Posted by: , Posted on: - Categories: GOV.UK

GOV.UK now holds nearly 150,000 documents and services, so it's not always easy for people to find the things they need. One of the ways that people do this is using GOV.UK’s search box, and in this post I'll describe what we do to gather and analyse data when looking for ways to improve the search results.

There are two general questions we hope to answer with this monitoring:

How well is search performing?
How can we improve search?

Site search architecture

As well as the large search box on the homepage of GOV.UK, almost every other page has a small search box in the header.

Homepage search box

Search box in header bar

When these are used to perform a search, a list of results is returned. We attempt to order this list such that the most useful results are at the top of the search. We use a small Elasticsearch cluster to calculate the list of results, and an application called Rummager to control this cluster.

The entire site is served through a third-party content delivery network, which caches pages (usually for 30 minutes). Since our content doesn't change frequently this caching is applied to our search result pages, which means that even for very common queries our search infrastructure will only see one request for the search result page every half an hour.

In order to monitor how users interact with the site we have to get tracking information from somewhere closer to the user, and currently we use Google Analytics for this, which works by sending tracking information from a user's browser to Google's servers. Amongst other things, the tracking information includes:

  • unique visitor and session IDs (based on a cookie stored in the browser)
  • the page being viewed
  • the title of the page
  • the number of pages viewed so far in this session
  • the source of the visit (ie, how the user got to GOV.UK)

We also add Custom Variables to the tracking information, which allow us to record things like the type of content on the page, and the organisations which are associated with the content on the page.

Google then aggregates and stores this information, and lets us query it in a wide variety of ways. We use the Google Analytics web interface to perform ad-hoc queries and build simple dashboards, and use the APIs to build more complex dashboards and perform bulk analysis.

We could perform some of this monitoring by accessing logs from the content delivery network, but this is somewhat inconvenient. Perhaps more importantly, these logs don't include any session-based information, so can't be used to answer questions such as "what is the average number of pages that a user views in a session involving site search".

Usage patterns

What does all this monitoring tell us?

Google Analytics has a built-in overview page about site search. Here's part of the overview for all searches performed in November 2014:

Google Analytics site search overview statistics

This shows us lots of fun statistics:

  • we perform nearly 1,000,000 searches each week
  • we have a strong weekly traffic pattern (far fewer searches happen on Saturdays than Mondays)
  • only around 4.5 per cent of sessions use the site search
  • 11 per cent of searches are followed by a user leaving the site
  • 30 per cent of searches are followed by a user changing the search they entered and trying again

Google Analytics will also tell us which are the top searches, and allow us to segment by search so that we can see how many pages people view after performing each search, etc.

The low proportion of sessions using site search is interesting.

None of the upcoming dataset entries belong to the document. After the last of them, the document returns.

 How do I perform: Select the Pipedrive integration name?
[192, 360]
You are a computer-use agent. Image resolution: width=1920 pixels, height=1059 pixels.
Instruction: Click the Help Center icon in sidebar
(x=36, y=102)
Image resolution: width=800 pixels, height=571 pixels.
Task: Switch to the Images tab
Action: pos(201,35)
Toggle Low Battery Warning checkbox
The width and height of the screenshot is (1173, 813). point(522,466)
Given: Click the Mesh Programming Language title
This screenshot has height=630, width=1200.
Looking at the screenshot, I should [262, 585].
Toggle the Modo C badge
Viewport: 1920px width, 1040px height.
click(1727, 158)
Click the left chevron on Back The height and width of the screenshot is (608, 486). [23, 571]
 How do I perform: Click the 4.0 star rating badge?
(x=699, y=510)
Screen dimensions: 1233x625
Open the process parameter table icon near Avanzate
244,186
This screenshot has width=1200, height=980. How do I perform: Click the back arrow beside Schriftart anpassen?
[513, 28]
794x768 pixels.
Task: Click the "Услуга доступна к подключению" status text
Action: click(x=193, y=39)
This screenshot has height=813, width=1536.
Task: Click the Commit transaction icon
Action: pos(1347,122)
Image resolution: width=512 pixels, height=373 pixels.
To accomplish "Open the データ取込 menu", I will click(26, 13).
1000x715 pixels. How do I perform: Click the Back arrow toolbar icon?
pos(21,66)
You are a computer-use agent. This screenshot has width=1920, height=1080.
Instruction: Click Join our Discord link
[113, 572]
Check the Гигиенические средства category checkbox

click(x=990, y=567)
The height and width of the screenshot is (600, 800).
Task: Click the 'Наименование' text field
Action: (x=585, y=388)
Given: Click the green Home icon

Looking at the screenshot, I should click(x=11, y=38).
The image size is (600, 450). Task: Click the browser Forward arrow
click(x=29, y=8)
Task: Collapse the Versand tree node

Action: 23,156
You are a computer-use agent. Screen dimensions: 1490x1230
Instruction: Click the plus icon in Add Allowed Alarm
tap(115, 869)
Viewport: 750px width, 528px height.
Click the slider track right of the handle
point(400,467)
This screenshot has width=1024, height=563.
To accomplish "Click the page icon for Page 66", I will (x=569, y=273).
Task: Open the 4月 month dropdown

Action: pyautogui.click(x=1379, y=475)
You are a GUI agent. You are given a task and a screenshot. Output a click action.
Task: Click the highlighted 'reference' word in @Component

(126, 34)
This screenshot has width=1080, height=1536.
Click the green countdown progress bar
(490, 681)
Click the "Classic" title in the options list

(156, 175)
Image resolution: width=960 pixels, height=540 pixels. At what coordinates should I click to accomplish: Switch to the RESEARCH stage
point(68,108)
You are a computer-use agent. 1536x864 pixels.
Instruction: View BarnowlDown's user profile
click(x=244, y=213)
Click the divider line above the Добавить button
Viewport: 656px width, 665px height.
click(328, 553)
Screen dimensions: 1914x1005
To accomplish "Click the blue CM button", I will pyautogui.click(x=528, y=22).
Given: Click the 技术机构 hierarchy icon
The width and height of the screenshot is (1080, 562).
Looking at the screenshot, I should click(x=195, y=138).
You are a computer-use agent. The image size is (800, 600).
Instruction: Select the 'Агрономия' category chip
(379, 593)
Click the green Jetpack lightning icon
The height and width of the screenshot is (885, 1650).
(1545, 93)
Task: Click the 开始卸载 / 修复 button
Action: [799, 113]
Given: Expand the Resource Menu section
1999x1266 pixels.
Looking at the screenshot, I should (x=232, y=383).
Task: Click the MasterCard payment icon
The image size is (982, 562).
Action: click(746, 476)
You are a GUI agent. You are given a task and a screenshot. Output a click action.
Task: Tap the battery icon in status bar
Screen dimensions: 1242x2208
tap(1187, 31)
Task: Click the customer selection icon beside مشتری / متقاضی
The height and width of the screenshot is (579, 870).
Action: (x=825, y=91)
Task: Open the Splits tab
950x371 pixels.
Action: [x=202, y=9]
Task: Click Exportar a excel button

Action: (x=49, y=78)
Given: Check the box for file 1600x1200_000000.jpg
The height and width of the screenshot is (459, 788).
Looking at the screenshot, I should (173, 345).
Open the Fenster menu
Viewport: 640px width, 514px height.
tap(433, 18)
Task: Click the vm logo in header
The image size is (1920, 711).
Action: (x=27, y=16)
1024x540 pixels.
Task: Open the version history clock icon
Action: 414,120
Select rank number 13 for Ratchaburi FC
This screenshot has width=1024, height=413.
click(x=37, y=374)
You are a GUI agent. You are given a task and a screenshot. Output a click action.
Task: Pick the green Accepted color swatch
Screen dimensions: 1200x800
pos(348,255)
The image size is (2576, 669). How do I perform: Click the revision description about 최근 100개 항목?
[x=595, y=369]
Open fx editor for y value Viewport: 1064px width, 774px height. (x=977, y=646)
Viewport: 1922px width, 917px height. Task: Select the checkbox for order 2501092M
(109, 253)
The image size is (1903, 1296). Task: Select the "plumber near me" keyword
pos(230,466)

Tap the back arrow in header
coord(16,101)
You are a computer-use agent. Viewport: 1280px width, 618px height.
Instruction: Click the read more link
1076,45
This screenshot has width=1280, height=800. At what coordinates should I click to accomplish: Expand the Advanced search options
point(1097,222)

This figure is small, but slowly increasing (it was 4.2 per cent for the same month in 2013). Other reports tell us that the main way that people find content on the site is going directly to it from external sites and search engines, and half of sessions on the site consist of only a single page view. We're very happy with this: it's great if people can come to the site, read a single page, and get the information they need.

However, for these statistics to be much more than a curiosity, they need to help us to answer at least one of the two big questions:

How well is search performing?
How can we improve search?

Unfortunately, the statistics available by default in Google Analytics don't really help answer these questions, because it's hard to know whether a change in them corresponds to an improvement or a deterioration in search result quality.

For example, you might hope that if the "Search Refinements" statistic decreases it means we've improved the site search, because people aren’t having to modify their searches to find what they need. However, this could also mean that we're not showing the right results, and people are having to click on lots of results to find the item they're looking for.

In my opinion, the least ambiguous of the standard statistics available is the "% Search Exits". If this increases search has probably got worse, because this statistic tracks the number of people who leave the site after performing a search rather than who click on a search result. However, some of our search results go to documents on other sites, so a click on one of these is indistinguishable as far as Google Analytics is concerned from a user closing their browser and giving up.

Understanding changes in these statistics is particularly hard for a site like GOV.UK which has been growing rapidly over the last couple of years, with large amounts of new content, and new types of content, being added each week.

The best that tracking the default statistics can really do is to alert us to a change in site search performance, which we can then investigate to see whether things have improved or deteriorated.

Getting better information into Google analytics

One of the most useful pieces of information in tracking search performance is the position in the result list that people are clicking. We've managed to add this information to Google Analytics, but it's not possible to do this in a straightforward manner.

One approach would be to send an event to Google Analytics when a user clicks on a search result. However, as soon as the browser starts loading the result page, any events which haven't been sent yet will be discarded, so we'd either lose many of the events or have to delay navigation to the result page. Neither of these are satisfactory approaches.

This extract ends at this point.